### [Trecho fornecido]
O
Fim do Sem Fim, de Beto Magalhães, Cao Guimarães e Lucas Bambozzi
(Brasil, 2001) por Paulo Santos Lima
Quando
o fim não tem a ver com os meios O Fim do Sem Fim
é desses filmes cujo fim e princípio é a experiência visual. Afinal, está claro
o projeto de cinema de seus cineastas: Bambozzi tem uma grande obra em curtas
e vídeos que ilustra bem um cinema preocupado com o sangue da imagem, seus poros,
grãos, placas de pixels digitais, tudo isso criando sentidos sensoriais; algo
que Cao Guimarães leva ao sublime no gusvansantiano (Last Days, no caso)
Andarilho. O Fim do Sem Fim não carrega, portanto, um “valor cultural”:
ele simplesmente é um objeto da cultura de seus realizadores.

### [Exercício breve]
Segundo o trecho fornecido, qual filme de Cao Guimarães é qualificado como "gusvansantiano"?

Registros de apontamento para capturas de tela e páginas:
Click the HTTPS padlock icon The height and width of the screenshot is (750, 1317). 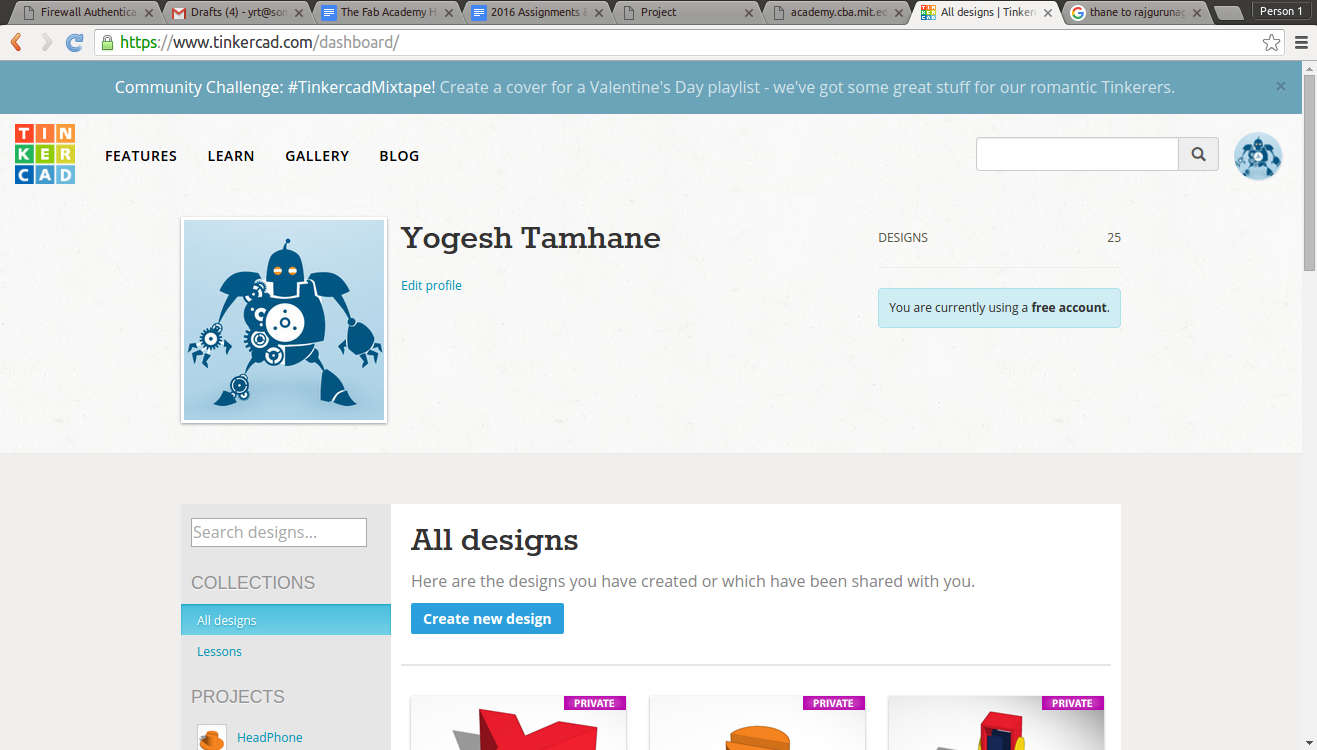(106, 43)
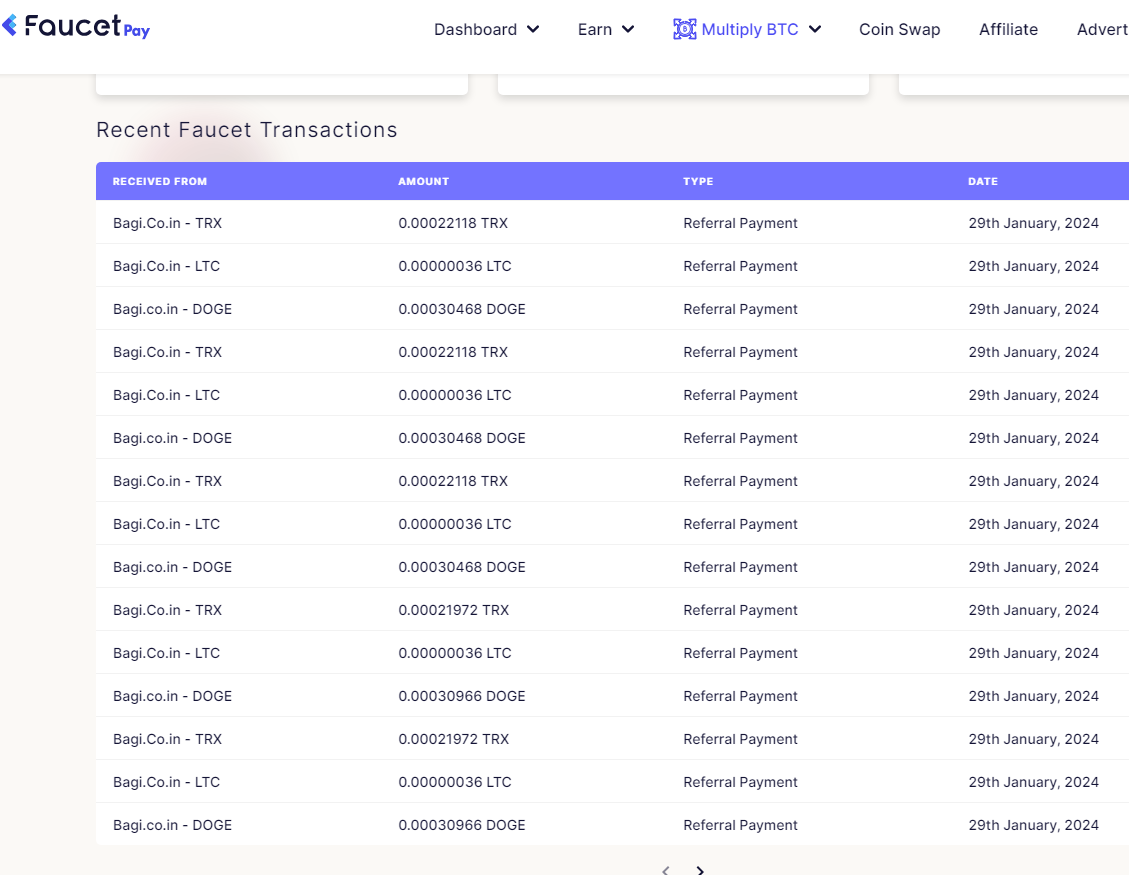Viewport: 1129px width, 875px height.
Task: Click the FaucetPay logo
Action: point(76,27)
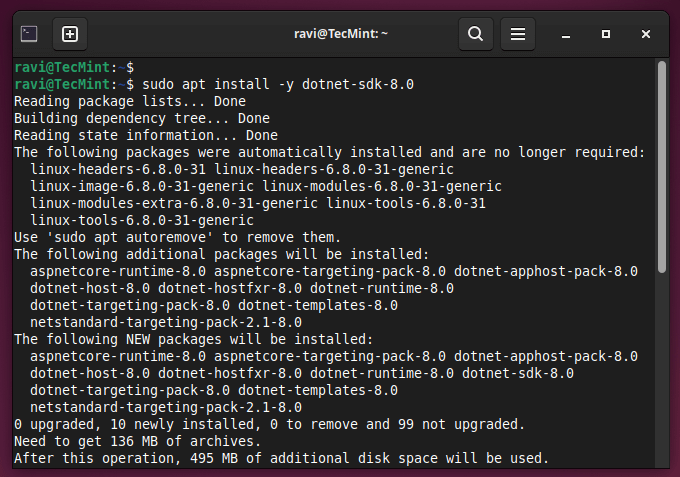Viewport: 680px width, 477px height.
Task: Click 'aspnetcore-runtime-8.0' under additional packages
Action: click(118, 271)
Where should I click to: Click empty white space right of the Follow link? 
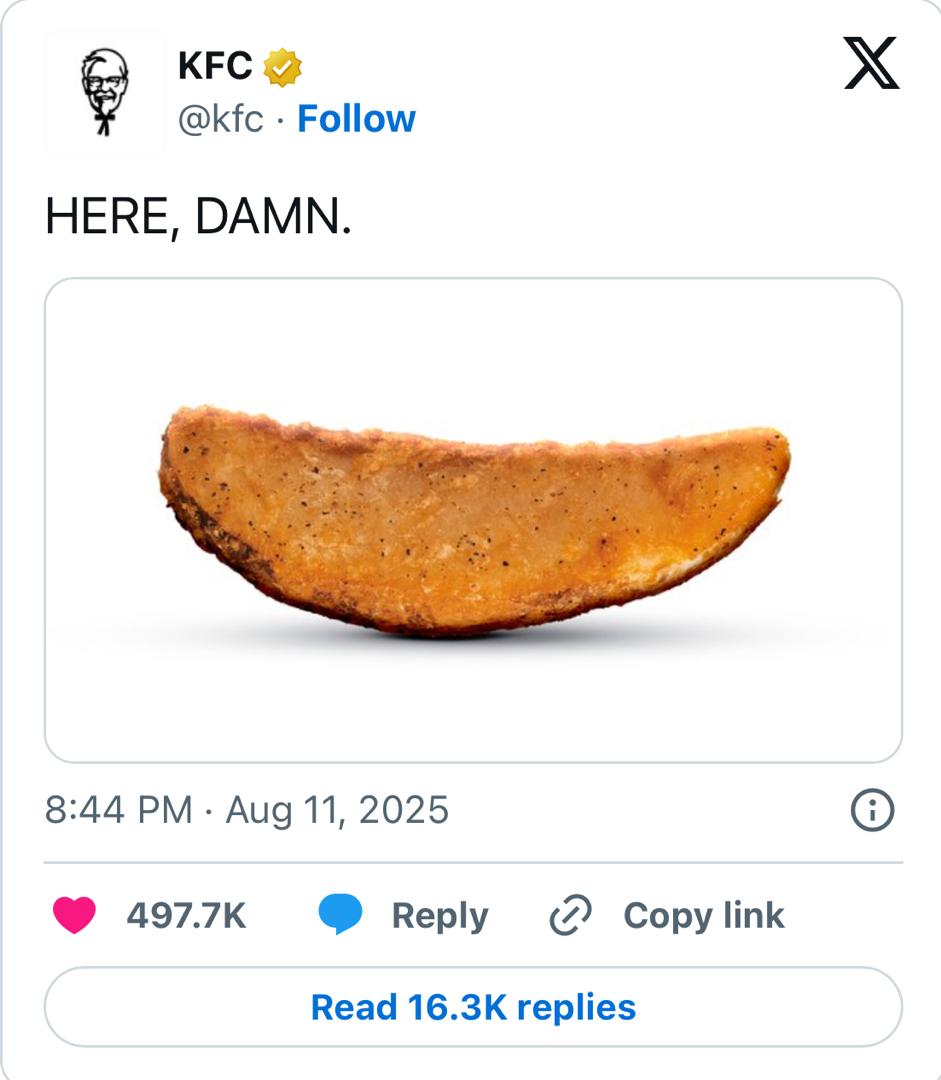click(x=620, y=119)
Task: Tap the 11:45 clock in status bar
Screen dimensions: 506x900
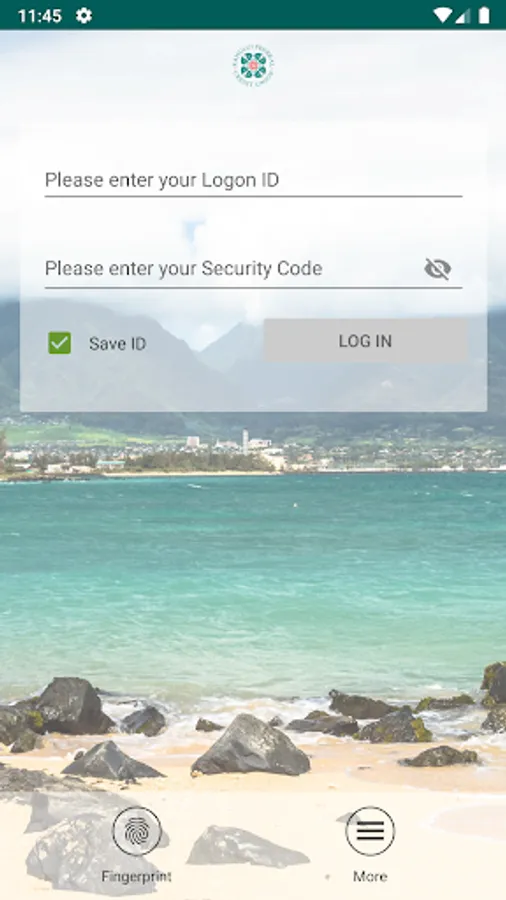Action: (40, 15)
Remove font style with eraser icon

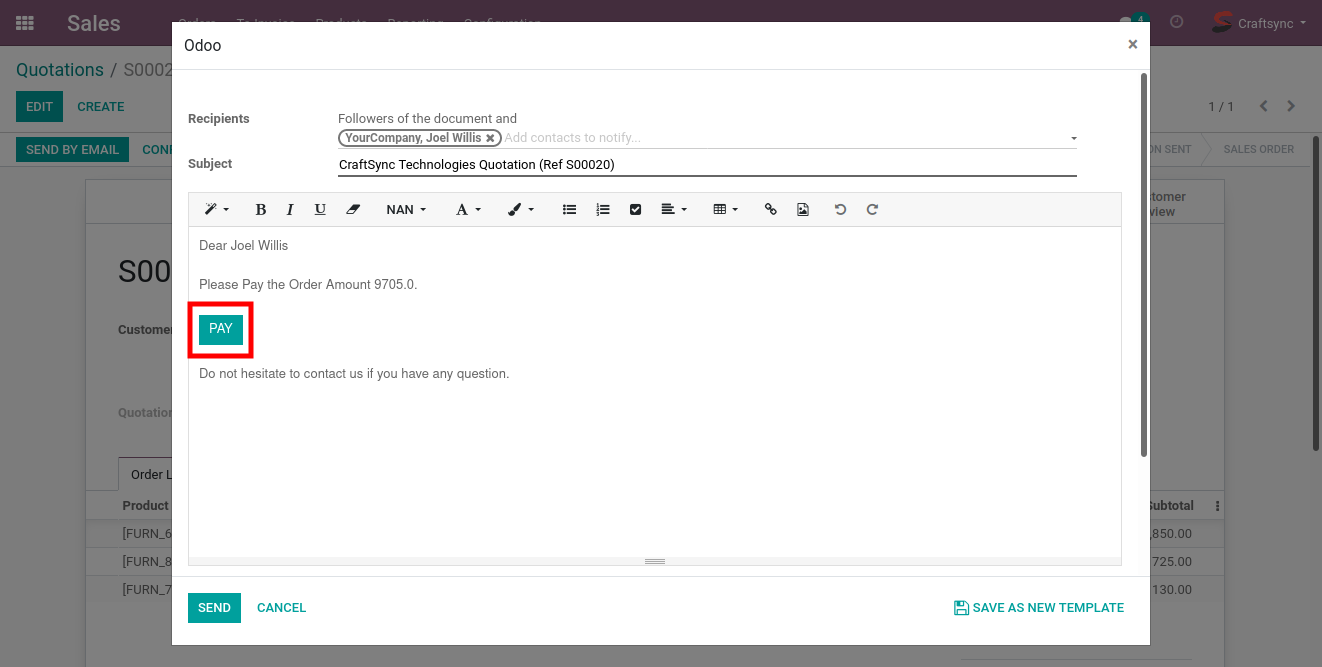tap(352, 210)
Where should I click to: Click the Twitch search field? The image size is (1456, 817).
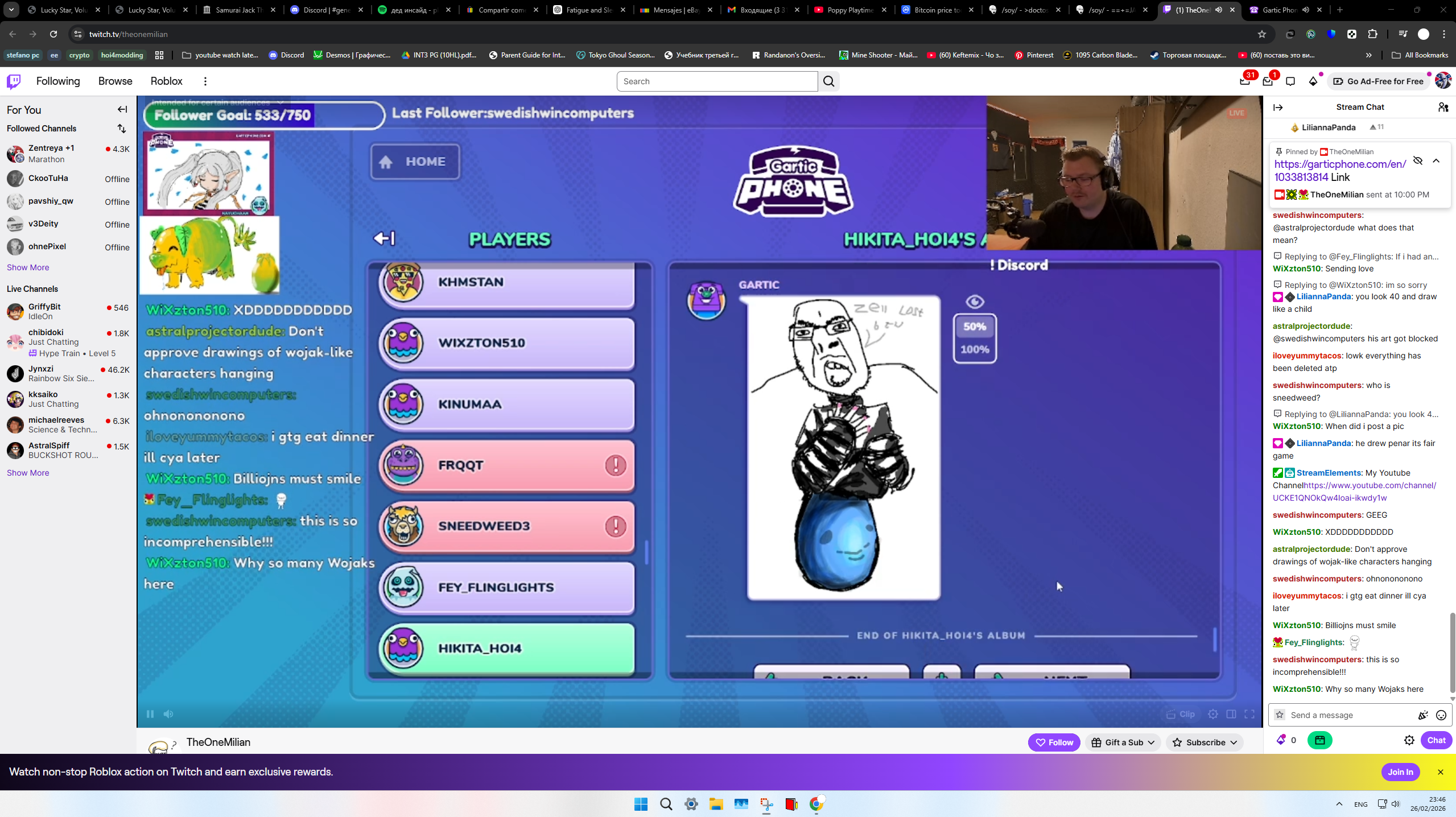pos(717,81)
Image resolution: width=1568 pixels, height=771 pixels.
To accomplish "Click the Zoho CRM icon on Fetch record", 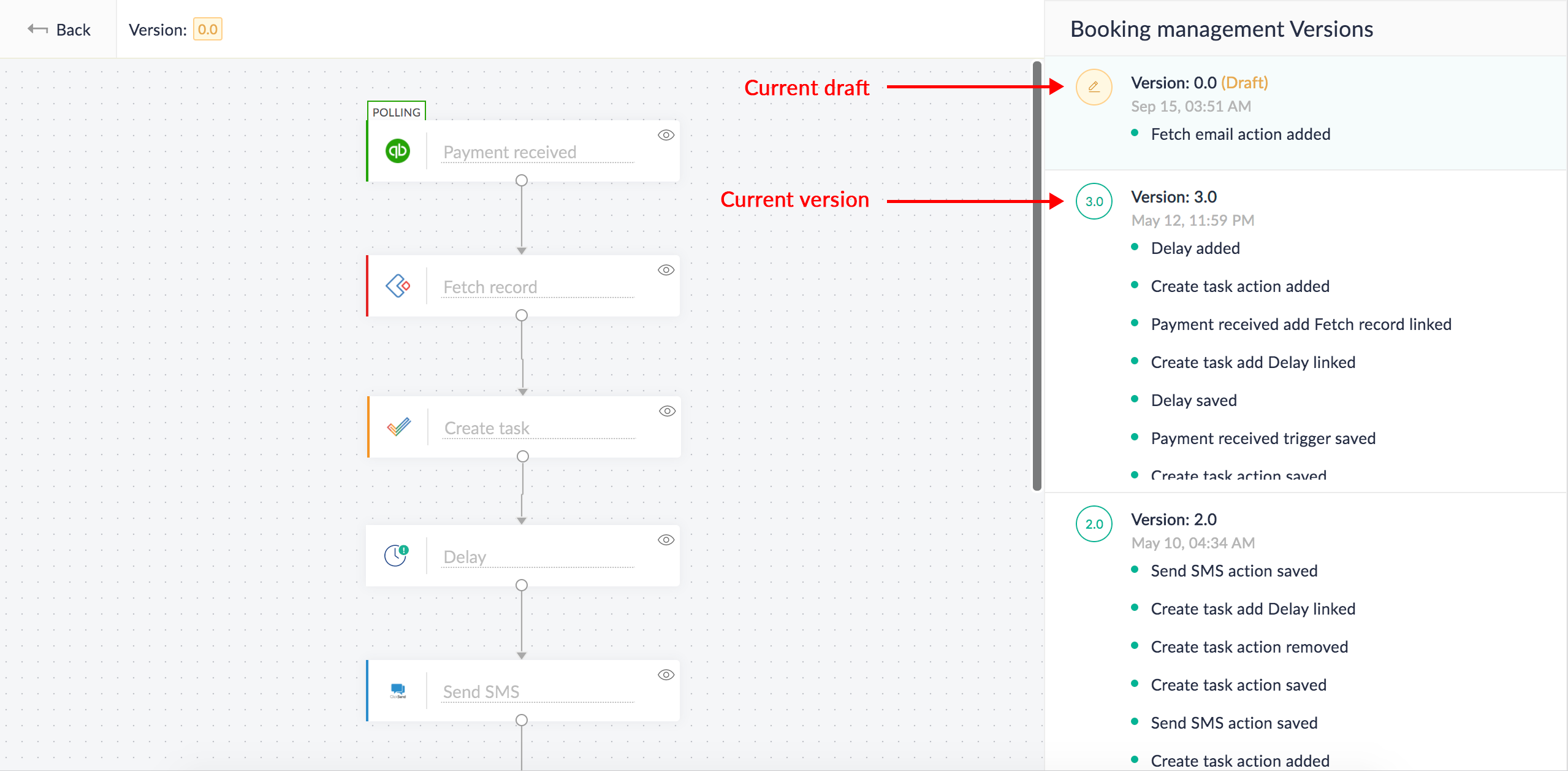I will pos(397,286).
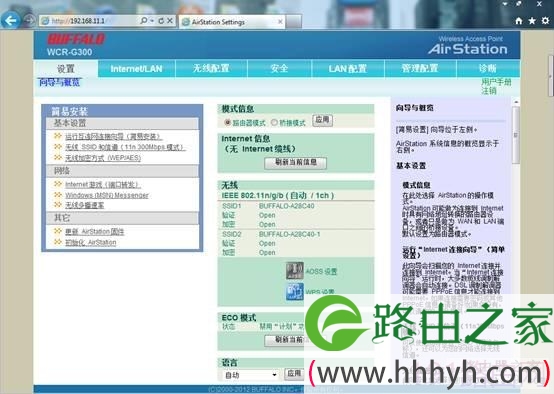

### [Resultado da tarefa]
Andarilho.